For video decompression, the highest data bandwidth requirement is internal to the 
split register file 216. Data transfers between the geometry decompressor 104 and the 
split register file 216 and data transfers between various registers of the split register 
file 216 can be wide and run at processor speed, advantageously delivering a large 
bandwidth. In addition, the split register file 216 can be multiported which further 
increases total bandwidth. 

The register file 216 is a focal point for attaining the very large bandwidth of 
the processor 100. The processor 100 transfers data using a plurality of data transfer 
techniques. In one example of a data transfer technique, cacheable data is loaded into 
the split register file 216 through normal load operations at a low rate of up to eight 
bytes per cycle. In another example, streaming data is transferred to the split register 
file 216 through group load operations which transfer thirty-two bytes from memory 
directly into eight consecutive 32-bit registers. For example, the processor 100 
utilizes the streaming data operation to receive compressed video data for 
decompression.

▶ Instructions to follow
Answer these questions from the passage on register file bandwidth:
1. For video decompression, where is the highest data bandwidth requirement?
2. At what rate do normal load operations bring cacheable data into the split register file?
3. How many bytes does a group load operation transfer, and into what?
The data that follow have no connection to the passage on register file bandwidth.

▶ Information shown

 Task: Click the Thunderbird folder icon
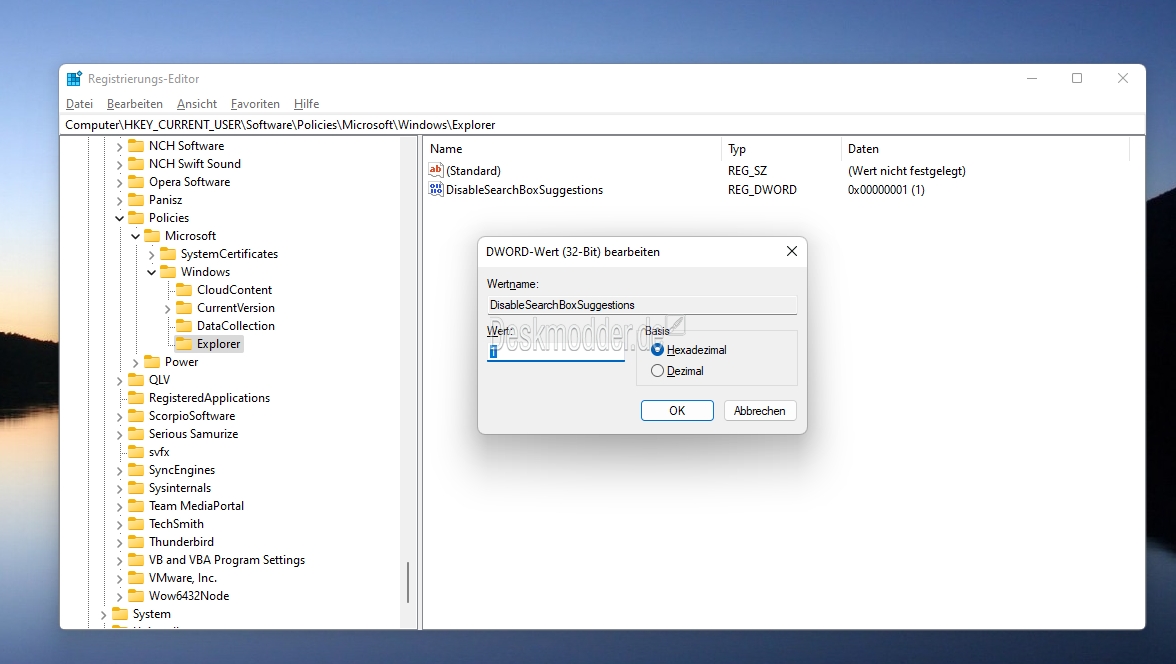pos(136,542)

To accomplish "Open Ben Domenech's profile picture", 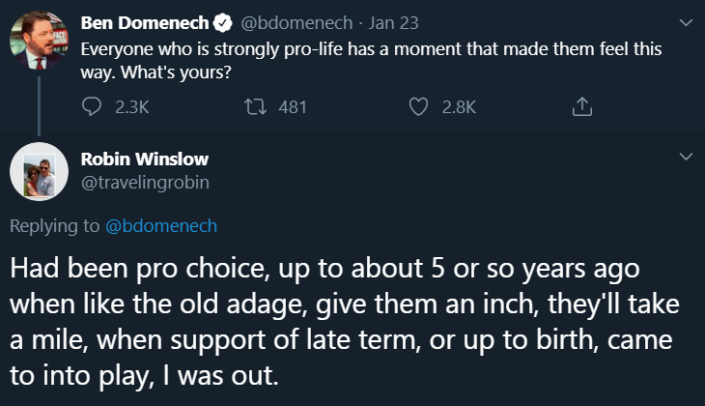I will click(37, 39).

▶ Result of the exercise
1. Internal to the split register file 216.
2. Up to eight bytes per cycle.
3. Thirty-two bytes, transferred from memory directly into eight consecutive 32-bit registers.